Ein größeres Manko an dem Buch war für mich aber leider Tess. Tess ist stark, widerspenstig und nicht auf den Mund gefallen. Sie hat Power und sie hat dunkle Begierden, zu denen Q perfekt passt. Große Teile des Buches geht es um Tess‘ innere Zerrissenheit und ihre Gefühle, dass ihr Inneres falsch gepolt ist. Es wird sicher Leser geben, die Tess zustimmen würden. Mir fehlte in großen Teilen das Verständnis für Tess und ihre Vorlieben, im Rahmen des Buches passte jedoch alles zusammen. Man hat hier definitiv eine unkonventionelle Beziehung, die sicher in einigen Aspekten krankhaft oder gefährlich ist.
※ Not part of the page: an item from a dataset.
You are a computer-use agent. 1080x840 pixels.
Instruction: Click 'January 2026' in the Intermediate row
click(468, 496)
Man muss eine gehörige Portion Akzeptanz mitbringen und wird dennoch regelmäßig den Kopf über Tess schütteln müssen und sie manchmal auch ordentlich durchschütteln wollen. Ich bin leider nie wirklich mit ihr warmgeworden und war vor allem am Anfang oft leicht genervt von ihr.
Große Teile der Geschichte sind extrem erotisch aufgeladen. Man muss der Autorin lassen, dass sie jedoch stets niveauvoll und angemessen zu lesen waren und trotz der teils extremen Handlungen nicht unangenehm wirkten. Ob es jedoch so vielen und ausufernden Sexszenen bedarf, um die Message des Buches zu tragen, muss jeder für sich selbst entscheiden. Mir persönlich war es teilweise zu viel. Auch gab es leider einige Stellen, die einfach nicht nachvollziehbar waren.
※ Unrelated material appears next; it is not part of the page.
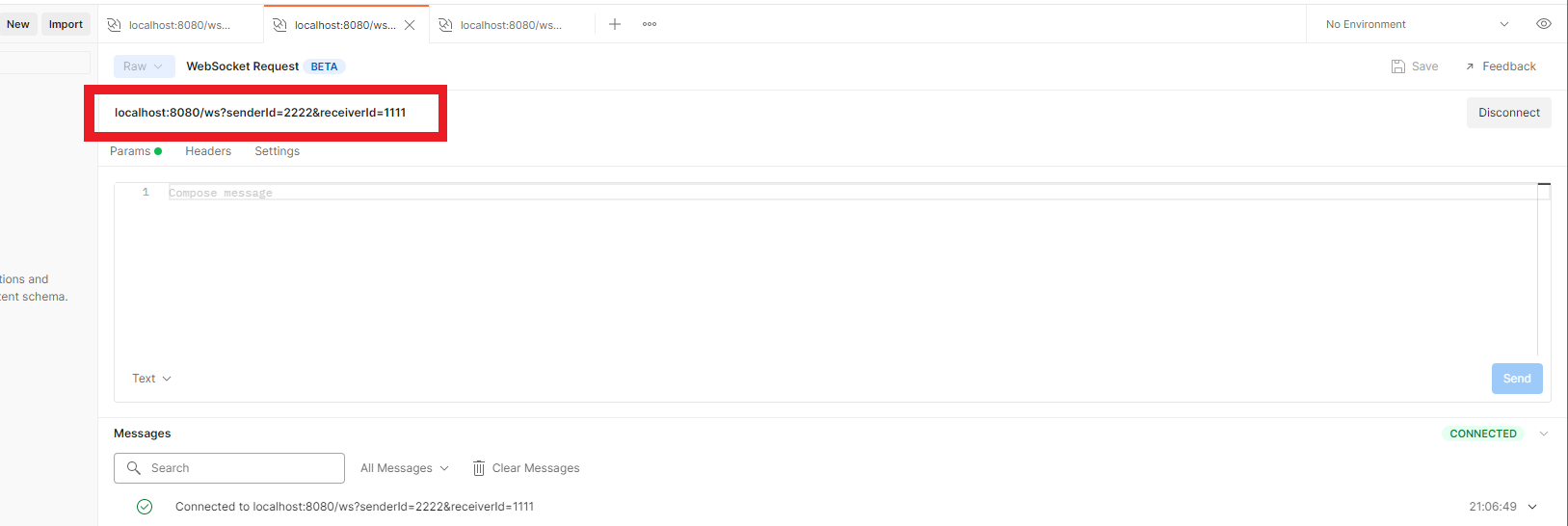Click the plus icon to open new tab
Image resolution: width=1568 pixels, height=526 pixels.
(x=615, y=24)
Das Ende des Buches ist insgesamt eine Runde Sache. Theoretisch könnte man nur Band 1 lesen, da die Story kein offenes Ende hat. Man sucht allerdings noch zahlreiche Antworten, auf die ich in Band 2 hoffe. Das Ende kam überraschend und nicht überraschend zugleich daher. Es war für mich nicht unwahrscheinlich, nicht unverständlich, aber zugleich kurios. Dennoch passt es ziemlich gut zum Buch. Besonders verblüffend fand ich allerdings den Epilog und die Erkenntnisse, die man hier über Q gewinnen kann.
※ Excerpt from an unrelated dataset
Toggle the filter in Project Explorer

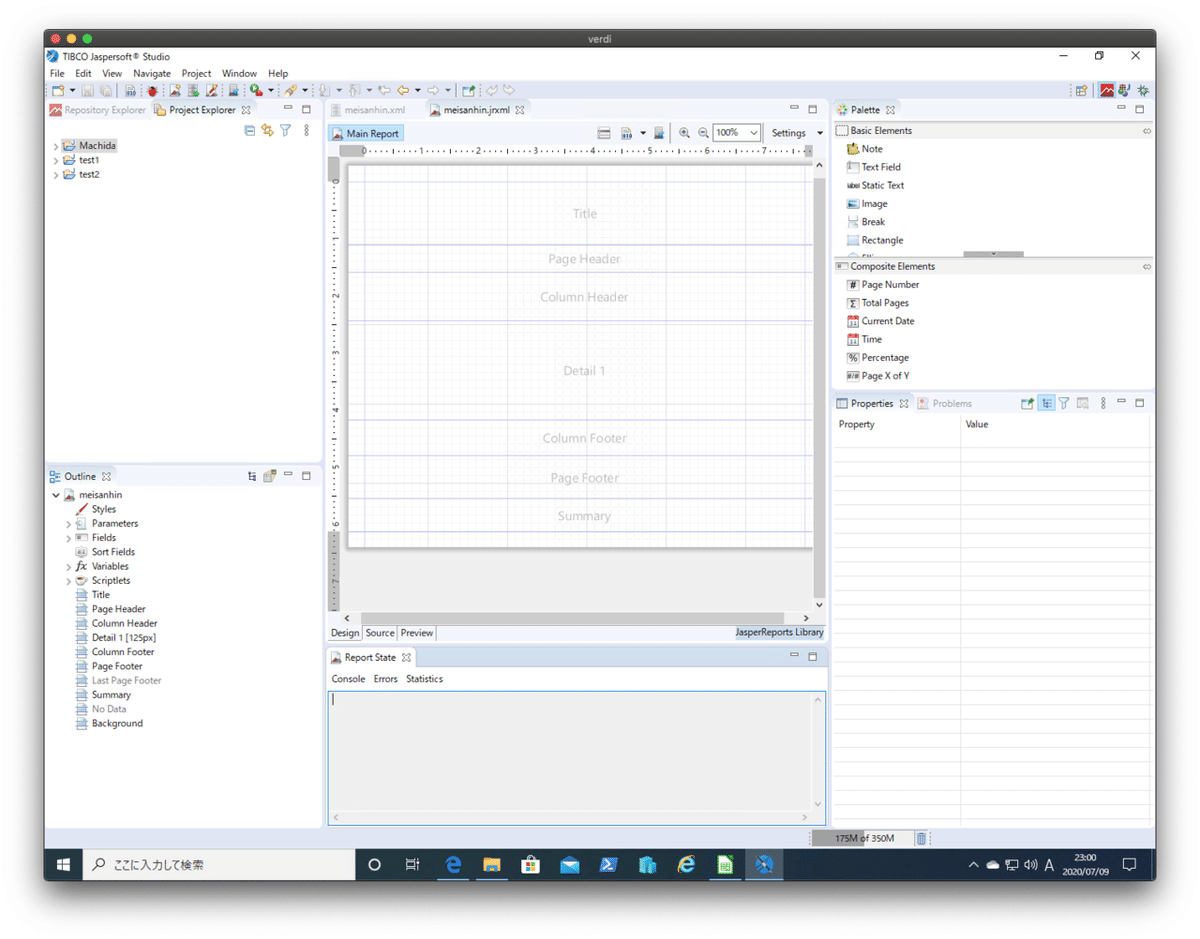click(x=287, y=130)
Tears of Tess ist ein Buch, welches mich emotional unentschlossen zurückgelassen hat. Die Story ist spannend und bringt viele Geheimnisse mit, deren Antwort man wissen möchte. Vor allem Q tut es einem schnell an, auch wenn seine Dunkelheit beängstigend ist. Es gibt viele Anhaltspunkte für spannende Hintergrundstorys in diesem Buch, die jedoch teilweise in der ganzen Erotik und Grobheit untergehen. Dennoch hat mich das Buch auf eine emotionale Achterbahnfahrt geschickt, ich habe oft mitgefiebert und gehofft und mehr als einmal an meine Verständnisgrenzen gedrängt. Zu diesem Buch sollte man aber definitiv nur greifen, wenn man ein Genrefan ist oder zumindest eine gewisse Härte abkann.
[Diese Rezension basiert auf einem Rezensionsexemplar, dass mir freundlicherweise vom Verlag überlassen wurde. Meine Meinung ist hiervon nicht beeinflusst.]